Exercise objective –
An exact copy of every record is required.

======

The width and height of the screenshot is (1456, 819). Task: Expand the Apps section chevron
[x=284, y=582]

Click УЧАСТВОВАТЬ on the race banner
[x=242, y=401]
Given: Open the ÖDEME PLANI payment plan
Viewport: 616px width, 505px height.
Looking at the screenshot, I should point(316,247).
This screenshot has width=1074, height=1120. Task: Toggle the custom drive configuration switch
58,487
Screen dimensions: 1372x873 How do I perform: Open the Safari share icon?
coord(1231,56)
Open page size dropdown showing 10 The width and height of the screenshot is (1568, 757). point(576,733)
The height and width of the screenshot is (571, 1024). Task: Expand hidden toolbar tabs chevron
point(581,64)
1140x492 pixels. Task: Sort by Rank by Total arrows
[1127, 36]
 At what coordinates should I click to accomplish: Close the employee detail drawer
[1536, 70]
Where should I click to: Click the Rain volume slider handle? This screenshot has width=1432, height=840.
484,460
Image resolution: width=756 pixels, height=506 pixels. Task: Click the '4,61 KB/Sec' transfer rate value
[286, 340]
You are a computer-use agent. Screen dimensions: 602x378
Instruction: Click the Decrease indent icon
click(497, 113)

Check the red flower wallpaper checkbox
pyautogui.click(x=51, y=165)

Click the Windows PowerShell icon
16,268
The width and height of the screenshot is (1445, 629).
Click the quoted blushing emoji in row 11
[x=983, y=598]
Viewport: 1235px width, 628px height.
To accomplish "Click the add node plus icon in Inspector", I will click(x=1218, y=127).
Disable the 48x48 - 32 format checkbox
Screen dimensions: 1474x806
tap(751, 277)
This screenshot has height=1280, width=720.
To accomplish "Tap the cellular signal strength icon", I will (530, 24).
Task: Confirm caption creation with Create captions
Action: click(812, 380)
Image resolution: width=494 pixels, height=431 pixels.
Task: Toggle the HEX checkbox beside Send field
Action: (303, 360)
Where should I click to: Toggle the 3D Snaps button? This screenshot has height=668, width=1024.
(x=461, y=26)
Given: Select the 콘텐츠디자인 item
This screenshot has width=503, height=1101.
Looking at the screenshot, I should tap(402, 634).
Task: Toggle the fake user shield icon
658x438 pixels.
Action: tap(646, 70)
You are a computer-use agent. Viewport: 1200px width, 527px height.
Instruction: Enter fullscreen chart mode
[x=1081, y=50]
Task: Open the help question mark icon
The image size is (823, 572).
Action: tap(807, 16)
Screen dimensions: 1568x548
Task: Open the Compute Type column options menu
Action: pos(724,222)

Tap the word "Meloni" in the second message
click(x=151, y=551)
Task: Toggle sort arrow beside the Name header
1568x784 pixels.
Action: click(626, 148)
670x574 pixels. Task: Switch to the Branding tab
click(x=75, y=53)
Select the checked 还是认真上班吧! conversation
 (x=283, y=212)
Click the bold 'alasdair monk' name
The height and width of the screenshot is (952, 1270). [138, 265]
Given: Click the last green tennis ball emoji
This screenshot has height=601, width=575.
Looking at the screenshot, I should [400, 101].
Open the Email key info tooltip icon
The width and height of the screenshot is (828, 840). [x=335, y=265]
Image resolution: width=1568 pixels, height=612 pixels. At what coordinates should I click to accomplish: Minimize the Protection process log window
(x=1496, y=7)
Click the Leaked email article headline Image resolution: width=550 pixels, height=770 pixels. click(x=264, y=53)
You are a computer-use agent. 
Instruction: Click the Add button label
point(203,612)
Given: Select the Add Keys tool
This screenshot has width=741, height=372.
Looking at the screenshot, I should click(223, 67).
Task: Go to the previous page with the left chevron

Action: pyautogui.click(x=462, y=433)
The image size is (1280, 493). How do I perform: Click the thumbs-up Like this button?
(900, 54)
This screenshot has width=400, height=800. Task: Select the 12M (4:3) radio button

======

Solution –
The width and height of the screenshot is (1456, 819). Task: Expand the Apps section chevron
[x=284, y=582]

Click УЧАСТВОВАТЬ on the race banner
[x=242, y=401]
Given: Open the ÖDEME PLANI payment plan
Viewport: 616px width, 505px height.
Looking at the screenshot, I should point(316,247).
This screenshot has width=1074, height=1120. Task: Toggle the custom drive configuration switch
58,487
Screen dimensions: 1372x873 How do I perform: Open the Safari share icon?
coord(1231,56)
Open page size dropdown showing 10 The width and height of the screenshot is (1568, 757). point(576,733)
The height and width of the screenshot is (571, 1024). Task: Expand hidden toolbar tabs chevron
point(581,64)
1140x492 pixels. Task: Sort by Rank by Total arrows
[1127, 36]
 At what coordinates should I click to accomplish: Close the employee detail drawer
[1536, 70]
Where should I click to: Click the Rain volume slider handle? This screenshot has width=1432, height=840.
484,460
Image resolution: width=756 pixels, height=506 pixels. Task: Click the '4,61 KB/Sec' transfer rate value
[286, 340]
You are a computer-use agent. Screen dimensions: 602x378
Instruction: Click the Decrease indent icon
click(497, 113)

Check the red flower wallpaper checkbox
pyautogui.click(x=51, y=165)

Click the Windows PowerShell icon
16,268
The width and height of the screenshot is (1445, 629).
Click the quoted blushing emoji in row 11
[x=983, y=598]
Viewport: 1235px width, 628px height.
To accomplish "Click the add node plus icon in Inspector", I will click(x=1218, y=127).
Disable the 48x48 - 32 format checkbox
Screen dimensions: 1474x806
tap(751, 277)
This screenshot has height=1280, width=720.
To accomplish "Tap the cellular signal strength icon", I will (530, 24).
Task: Confirm caption creation with Create captions
Action: click(812, 380)
Image resolution: width=494 pixels, height=431 pixels.
Task: Toggle the HEX checkbox beside Send field
Action: (303, 360)
Where should I click to: Toggle the 3D Snaps button? This screenshot has height=668, width=1024.
(x=461, y=26)
Given: Select the 콘텐츠디자인 item
This screenshot has width=503, height=1101.
Looking at the screenshot, I should tap(402, 634).
Task: Toggle the fake user shield icon
658x438 pixels.
Action: tap(646, 70)
You are a computer-use agent. Viewport: 1200px width, 527px height.
Instruction: Enter fullscreen chart mode
[x=1081, y=50]
Task: Open the help question mark icon
The image size is (823, 572).
Action: tap(807, 16)
Screen dimensions: 1568x548
Task: Open the Compute Type column options menu
Action: pos(724,222)

Tap the word "Meloni" in the second message
click(x=151, y=551)
Task: Toggle sort arrow beside the Name header
1568x784 pixels.
Action: click(626, 148)
670x574 pixels. Task: Switch to the Branding tab
click(x=75, y=53)
Select the checked 还是认真上班吧! conversation
 (x=283, y=212)
Click the bold 'alasdair monk' name
The height and width of the screenshot is (952, 1270). [138, 265]
Given: Click the last green tennis ball emoji
This screenshot has height=601, width=575.
Looking at the screenshot, I should [400, 101].
Open the Email key info tooltip icon
The width and height of the screenshot is (828, 840). [x=335, y=265]
Image resolution: width=1568 pixels, height=612 pixels. At what coordinates should I click to accomplish: Minimize the Protection process log window
(x=1496, y=7)
Click the Leaked email article headline Image resolution: width=550 pixels, height=770 pixels. click(x=264, y=53)
You are a computer-use agent. 
Instruction: Click the Add button label
point(203,612)
Given: Select the Add Keys tool
This screenshot has width=741, height=372.
Looking at the screenshot, I should click(223, 67).
Task: Go to the previous page with the left chevron

Action: pyautogui.click(x=462, y=433)
The image size is (1280, 493). How do I perform: Click the thumbs-up Like this button?
(900, 54)
This screenshot has width=400, height=800. Task: Select the 12M (4:3) radio button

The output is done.